Chapter 41 reviews four innovative strategies that may improve clinical ethics effectiveness in healthcare organizations: (i) the hub and spokes model for clinical ethics service delivery, (ii) leadership and management skills training for clinical ethicists, (iii) ethics strategic planning and (iv) evaluation of clinical ethics services based on process indicators. These innovations were developed in the “laboratory” of the University of Toronto Joint Centre for Bioethics, where 15 healthcare organizations and 25 bioethicists collaborate across a broad spectrum of health care organizations (from acute care, home care, specialty hospitals, and a genomic institute) to model, pilot, test, and share innovations in clinical ethics service and practice. This chapter reviews these innovations in the context of clinical ethics effectiveness. In so doing, they give a brief history and outline some of the complexities involved in evaluating clinical ethics effectiveness. They make a further point that the unique patient populations, variability of ethics capacity in any given institution, and the different missions and values of different organizations will demand that “some component of evaluating clinical ethics effectiveness will necessarily [be] context-dependent.” Nevertheless the authors challenge us to take this notion of effectiveness seriously, as ethics is increasingly recognized as an important component of high-quality clinical care and valued strongly by patients and their families.

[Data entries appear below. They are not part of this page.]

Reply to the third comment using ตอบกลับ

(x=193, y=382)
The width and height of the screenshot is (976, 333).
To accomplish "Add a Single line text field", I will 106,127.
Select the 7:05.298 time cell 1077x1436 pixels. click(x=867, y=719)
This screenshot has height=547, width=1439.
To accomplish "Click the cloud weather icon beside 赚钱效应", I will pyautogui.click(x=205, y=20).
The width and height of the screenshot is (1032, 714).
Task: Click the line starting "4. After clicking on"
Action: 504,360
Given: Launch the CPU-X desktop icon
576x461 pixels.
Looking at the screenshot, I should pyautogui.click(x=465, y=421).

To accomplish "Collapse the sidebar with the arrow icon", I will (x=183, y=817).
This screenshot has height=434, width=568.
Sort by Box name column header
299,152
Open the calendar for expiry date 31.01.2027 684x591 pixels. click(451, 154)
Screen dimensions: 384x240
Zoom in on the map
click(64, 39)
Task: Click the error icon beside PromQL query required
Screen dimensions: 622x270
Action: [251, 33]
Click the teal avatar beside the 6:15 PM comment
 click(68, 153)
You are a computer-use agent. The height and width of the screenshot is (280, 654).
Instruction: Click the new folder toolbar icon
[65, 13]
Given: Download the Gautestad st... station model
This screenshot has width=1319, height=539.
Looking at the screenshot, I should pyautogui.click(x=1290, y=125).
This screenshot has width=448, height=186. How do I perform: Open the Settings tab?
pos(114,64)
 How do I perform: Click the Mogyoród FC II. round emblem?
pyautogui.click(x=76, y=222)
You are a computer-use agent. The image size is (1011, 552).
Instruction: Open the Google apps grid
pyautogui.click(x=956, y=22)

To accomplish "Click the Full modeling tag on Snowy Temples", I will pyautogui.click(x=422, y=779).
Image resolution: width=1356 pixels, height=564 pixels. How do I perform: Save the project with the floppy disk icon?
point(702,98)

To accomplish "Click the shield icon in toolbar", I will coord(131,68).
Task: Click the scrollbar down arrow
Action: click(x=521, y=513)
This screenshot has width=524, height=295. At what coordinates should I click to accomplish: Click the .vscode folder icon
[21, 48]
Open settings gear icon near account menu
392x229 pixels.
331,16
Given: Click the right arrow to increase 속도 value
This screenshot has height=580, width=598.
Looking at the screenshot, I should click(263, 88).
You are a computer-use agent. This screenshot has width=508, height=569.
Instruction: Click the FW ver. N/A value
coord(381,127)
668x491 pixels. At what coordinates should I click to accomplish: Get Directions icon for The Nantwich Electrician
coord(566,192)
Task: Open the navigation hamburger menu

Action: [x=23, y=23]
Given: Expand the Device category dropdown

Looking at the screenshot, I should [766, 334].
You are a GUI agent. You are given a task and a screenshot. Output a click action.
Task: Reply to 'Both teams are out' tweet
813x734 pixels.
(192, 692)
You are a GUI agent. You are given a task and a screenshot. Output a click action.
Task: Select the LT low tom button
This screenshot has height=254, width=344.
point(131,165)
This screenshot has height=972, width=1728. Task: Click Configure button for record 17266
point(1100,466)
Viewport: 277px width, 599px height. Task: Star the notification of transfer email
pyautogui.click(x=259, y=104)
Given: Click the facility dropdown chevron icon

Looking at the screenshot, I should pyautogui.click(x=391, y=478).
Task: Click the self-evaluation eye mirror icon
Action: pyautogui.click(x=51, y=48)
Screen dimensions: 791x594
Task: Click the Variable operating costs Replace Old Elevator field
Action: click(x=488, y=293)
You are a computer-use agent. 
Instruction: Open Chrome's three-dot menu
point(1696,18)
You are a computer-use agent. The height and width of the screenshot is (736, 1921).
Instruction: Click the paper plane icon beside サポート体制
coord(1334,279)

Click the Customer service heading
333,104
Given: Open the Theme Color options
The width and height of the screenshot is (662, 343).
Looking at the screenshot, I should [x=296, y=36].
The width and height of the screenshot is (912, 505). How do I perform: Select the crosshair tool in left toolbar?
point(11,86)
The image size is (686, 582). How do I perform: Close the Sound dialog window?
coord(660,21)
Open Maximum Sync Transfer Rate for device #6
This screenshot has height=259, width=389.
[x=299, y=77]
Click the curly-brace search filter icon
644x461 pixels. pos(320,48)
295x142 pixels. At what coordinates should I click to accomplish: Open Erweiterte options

In Ch. 42, the authors tackle the challenge of bioethics teaching in clinical practice and advocate for a clinician–teacher approach. The authors intend the chapter to encourage clinician–teachers to accept the important responsibility of teaching bioethics and to provide them with some practical advice. While the focus in this chapter is on medical students and medical residents, the authors acknowledge that a similar clinical approach applies to teaching other clinicians, such as nurses. The authors organize their chapter around five questions for the clinical teacher. (i) Why should I teach? (ii) What should I teach? (iii) How should I teach? (iv) How should I evaluate? (v) How should I learn? The authors review the importance of a bedside or case-based approach as a way to capture the interest of the clinical audience. The authors quite extensively review various evaluation strategies for clinical training, including in-training evaluation reports, chart audits, objective structured clinical examination using standardized patients, multiple choice examinations, and short answer or essay examinations. Finally, the authors encourage clinicians to seek continued and further education for themselves if they are to teach bioethics as a specialized skill. The authors provide an extensive list of bioethics teaching resources in an appendix at the end of the chapter.

This section is a limited examination of only a few innovations in clinical ethics that strive to make an impact on the healthcare system. There are others in the field working toward the same goal. Perhaps it is now time for those individuals interested in clinical ethics as a vehicle for quality improvement and influence in healthcare to collaborate and share lessons and strategies. There are considerable opportunities to further research and gather evidence to demonstrate how changing the ethical culture in healthcare can make a significant impact to the current problems we face in healthcare.

REFERENCES

Breslin, J. M., MacRae, S. K., Bell, J., for the University of Toronto Joint Centre for Bioethics Clinical Ethics Group (2005). Top 10 health care ethics challenges facing the public: views of toronto bioethicists. BMC Med Ethics 6: 5.
Singer, P. A., Pelligrino, E. D., and Siegler, M. (2001). Clinical ethics revisited. BMC Med Ethics 2: 1.